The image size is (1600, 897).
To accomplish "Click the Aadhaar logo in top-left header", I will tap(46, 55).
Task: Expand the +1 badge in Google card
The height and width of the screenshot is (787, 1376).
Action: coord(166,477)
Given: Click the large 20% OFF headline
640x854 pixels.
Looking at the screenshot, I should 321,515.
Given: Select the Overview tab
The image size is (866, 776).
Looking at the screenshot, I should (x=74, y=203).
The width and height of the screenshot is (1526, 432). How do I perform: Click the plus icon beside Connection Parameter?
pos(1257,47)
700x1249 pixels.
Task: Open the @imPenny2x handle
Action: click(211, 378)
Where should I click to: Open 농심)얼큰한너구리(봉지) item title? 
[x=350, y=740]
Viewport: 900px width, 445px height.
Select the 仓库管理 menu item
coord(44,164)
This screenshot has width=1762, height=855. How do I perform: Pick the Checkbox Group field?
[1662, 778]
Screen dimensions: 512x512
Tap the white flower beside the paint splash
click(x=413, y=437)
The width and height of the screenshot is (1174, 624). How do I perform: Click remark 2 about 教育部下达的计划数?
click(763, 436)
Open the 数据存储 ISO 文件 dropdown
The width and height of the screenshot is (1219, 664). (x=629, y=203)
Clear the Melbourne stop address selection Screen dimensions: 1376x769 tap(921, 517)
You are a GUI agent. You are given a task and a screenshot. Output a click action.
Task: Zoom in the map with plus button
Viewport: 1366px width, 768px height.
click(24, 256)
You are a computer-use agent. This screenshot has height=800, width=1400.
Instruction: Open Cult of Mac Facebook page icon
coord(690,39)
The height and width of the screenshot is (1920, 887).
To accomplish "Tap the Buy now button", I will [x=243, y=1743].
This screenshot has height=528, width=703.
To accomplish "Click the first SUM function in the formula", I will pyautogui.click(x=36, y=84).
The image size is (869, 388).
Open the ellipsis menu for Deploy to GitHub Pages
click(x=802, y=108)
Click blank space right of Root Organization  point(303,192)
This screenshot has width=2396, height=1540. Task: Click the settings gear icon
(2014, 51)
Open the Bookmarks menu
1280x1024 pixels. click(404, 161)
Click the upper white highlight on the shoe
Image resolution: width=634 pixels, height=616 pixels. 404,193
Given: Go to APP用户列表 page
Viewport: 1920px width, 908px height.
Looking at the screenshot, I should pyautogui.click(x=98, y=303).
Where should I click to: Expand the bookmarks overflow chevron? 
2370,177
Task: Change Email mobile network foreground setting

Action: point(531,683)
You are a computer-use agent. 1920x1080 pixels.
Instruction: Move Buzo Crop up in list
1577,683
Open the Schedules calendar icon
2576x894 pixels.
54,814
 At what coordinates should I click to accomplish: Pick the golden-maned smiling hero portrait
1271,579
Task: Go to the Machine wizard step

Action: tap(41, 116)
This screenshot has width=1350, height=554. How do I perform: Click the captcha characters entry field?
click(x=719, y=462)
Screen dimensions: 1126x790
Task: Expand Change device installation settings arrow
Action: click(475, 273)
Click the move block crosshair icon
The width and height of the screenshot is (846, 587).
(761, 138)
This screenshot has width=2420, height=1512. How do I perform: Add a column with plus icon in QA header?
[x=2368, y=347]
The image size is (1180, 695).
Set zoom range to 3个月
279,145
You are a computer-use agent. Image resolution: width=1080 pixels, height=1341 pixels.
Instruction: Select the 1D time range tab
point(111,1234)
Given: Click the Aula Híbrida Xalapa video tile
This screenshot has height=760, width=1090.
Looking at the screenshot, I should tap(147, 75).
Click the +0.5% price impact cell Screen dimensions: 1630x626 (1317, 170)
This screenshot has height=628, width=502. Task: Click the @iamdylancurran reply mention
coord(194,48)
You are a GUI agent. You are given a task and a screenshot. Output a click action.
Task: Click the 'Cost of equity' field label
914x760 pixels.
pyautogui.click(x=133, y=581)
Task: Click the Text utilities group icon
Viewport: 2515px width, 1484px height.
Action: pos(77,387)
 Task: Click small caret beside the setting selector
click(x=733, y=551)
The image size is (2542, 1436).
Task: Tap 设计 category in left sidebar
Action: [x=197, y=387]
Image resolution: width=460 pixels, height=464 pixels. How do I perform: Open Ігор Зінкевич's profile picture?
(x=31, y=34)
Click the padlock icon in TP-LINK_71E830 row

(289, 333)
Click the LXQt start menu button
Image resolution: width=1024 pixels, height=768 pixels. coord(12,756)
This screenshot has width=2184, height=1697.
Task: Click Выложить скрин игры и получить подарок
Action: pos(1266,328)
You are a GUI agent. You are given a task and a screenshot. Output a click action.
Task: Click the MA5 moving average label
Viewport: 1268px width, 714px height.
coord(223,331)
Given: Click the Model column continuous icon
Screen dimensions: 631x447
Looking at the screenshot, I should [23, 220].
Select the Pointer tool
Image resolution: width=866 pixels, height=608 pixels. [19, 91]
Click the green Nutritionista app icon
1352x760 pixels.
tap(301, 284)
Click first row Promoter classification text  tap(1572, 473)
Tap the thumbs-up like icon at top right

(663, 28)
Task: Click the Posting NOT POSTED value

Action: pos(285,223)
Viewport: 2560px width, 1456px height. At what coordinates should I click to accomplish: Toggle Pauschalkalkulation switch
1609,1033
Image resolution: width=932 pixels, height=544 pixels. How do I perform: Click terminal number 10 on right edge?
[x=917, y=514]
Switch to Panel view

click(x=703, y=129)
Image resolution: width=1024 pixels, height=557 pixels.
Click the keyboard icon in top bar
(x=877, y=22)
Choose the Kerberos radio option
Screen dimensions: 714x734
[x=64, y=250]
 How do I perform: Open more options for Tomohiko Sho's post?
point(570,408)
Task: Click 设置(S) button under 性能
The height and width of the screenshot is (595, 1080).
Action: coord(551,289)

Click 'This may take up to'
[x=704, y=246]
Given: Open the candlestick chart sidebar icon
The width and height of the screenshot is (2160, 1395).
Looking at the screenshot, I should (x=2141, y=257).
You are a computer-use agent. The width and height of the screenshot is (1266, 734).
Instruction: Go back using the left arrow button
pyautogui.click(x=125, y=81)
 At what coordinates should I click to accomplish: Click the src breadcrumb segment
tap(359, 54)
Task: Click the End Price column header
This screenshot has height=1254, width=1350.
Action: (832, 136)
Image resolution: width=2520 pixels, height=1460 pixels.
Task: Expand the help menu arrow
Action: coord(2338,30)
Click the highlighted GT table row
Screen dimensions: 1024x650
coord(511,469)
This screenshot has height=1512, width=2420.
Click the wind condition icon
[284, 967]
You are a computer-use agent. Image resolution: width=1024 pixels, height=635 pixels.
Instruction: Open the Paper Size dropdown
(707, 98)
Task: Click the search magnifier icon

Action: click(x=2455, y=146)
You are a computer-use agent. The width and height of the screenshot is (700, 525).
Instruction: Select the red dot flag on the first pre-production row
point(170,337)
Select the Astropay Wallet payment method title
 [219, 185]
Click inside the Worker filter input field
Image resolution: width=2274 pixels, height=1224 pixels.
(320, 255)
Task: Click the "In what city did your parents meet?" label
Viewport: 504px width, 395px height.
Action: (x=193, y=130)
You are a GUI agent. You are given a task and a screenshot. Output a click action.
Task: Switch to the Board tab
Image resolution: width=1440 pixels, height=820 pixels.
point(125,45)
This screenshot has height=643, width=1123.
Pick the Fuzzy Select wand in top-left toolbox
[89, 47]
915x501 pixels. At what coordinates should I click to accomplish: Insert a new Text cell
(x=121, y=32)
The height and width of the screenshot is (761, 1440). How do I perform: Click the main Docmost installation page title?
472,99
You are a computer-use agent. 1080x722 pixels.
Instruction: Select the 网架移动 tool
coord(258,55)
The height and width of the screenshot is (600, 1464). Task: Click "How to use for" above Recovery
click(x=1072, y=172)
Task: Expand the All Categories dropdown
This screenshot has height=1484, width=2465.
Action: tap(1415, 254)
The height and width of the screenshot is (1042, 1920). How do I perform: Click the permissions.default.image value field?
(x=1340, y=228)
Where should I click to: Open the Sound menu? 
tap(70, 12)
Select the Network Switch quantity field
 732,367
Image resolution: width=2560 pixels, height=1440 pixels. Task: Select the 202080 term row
= = = = =
_Set problem:_
Set out the data as a numbered list, from the line with "This screenshot has width=1762, height=855." up to and including the line with "Image resolution: width=634", with blank lines left out.

_Finished answer:_
1. This screenshot has width=1762, height=855. How do I perform: Pick the Checkbox Group field?
2. [1662, 778]
3. Screen dimensions: 512x512
4. Tap the white flower beside the paint splash
5. click(x=413, y=437)
6. The width and height of the screenshot is (1174, 624). How do I perform: Click remark 2 about 教育部下达的计划数?
7. click(763, 436)
8. Open the 数据存储 ISO 文件 dropdown
9. The width and height of the screenshot is (1219, 664). (x=629, y=203)
10. Clear the Melbourne stop address selection Screen dimensions: 1376x769 tap(921, 517)
11. You are a GUI agent. You are given a task and a screenshot. Output a click action.
12. Task: Zoom in the map with plus button
13. Viewport: 1366px width, 768px height.
14. click(24, 256)
15. You are a computer-use agent. This screenshot has height=800, width=1400.
16. Instruction: Open Cult of Mac Facebook page icon
17. coord(690,39)
18. The height and width of the screenshot is (1920, 887).
19. To accomplish "Tap the Buy now button", I will [x=243, y=1743].
20. This screenshot has height=528, width=703.
21. To accomplish "Click the first SUM function in the formula", I will pyautogui.click(x=36, y=84).
22. The image size is (869, 388).
23. Open the ellipsis menu for Deploy to GitHub Pages
24. click(x=802, y=108)
25. Click blank space right of Root Organization  point(303,192)
26. This screenshot has width=2396, height=1540. Task: Click the settings gear icon
27. (2014, 51)
28. Open the Bookmarks menu
29. 1280x1024 pixels. click(404, 161)
30. Click the upper white highlight on the shoe
31. Image resolution: width=634 pixels, height=616 pixels. 404,193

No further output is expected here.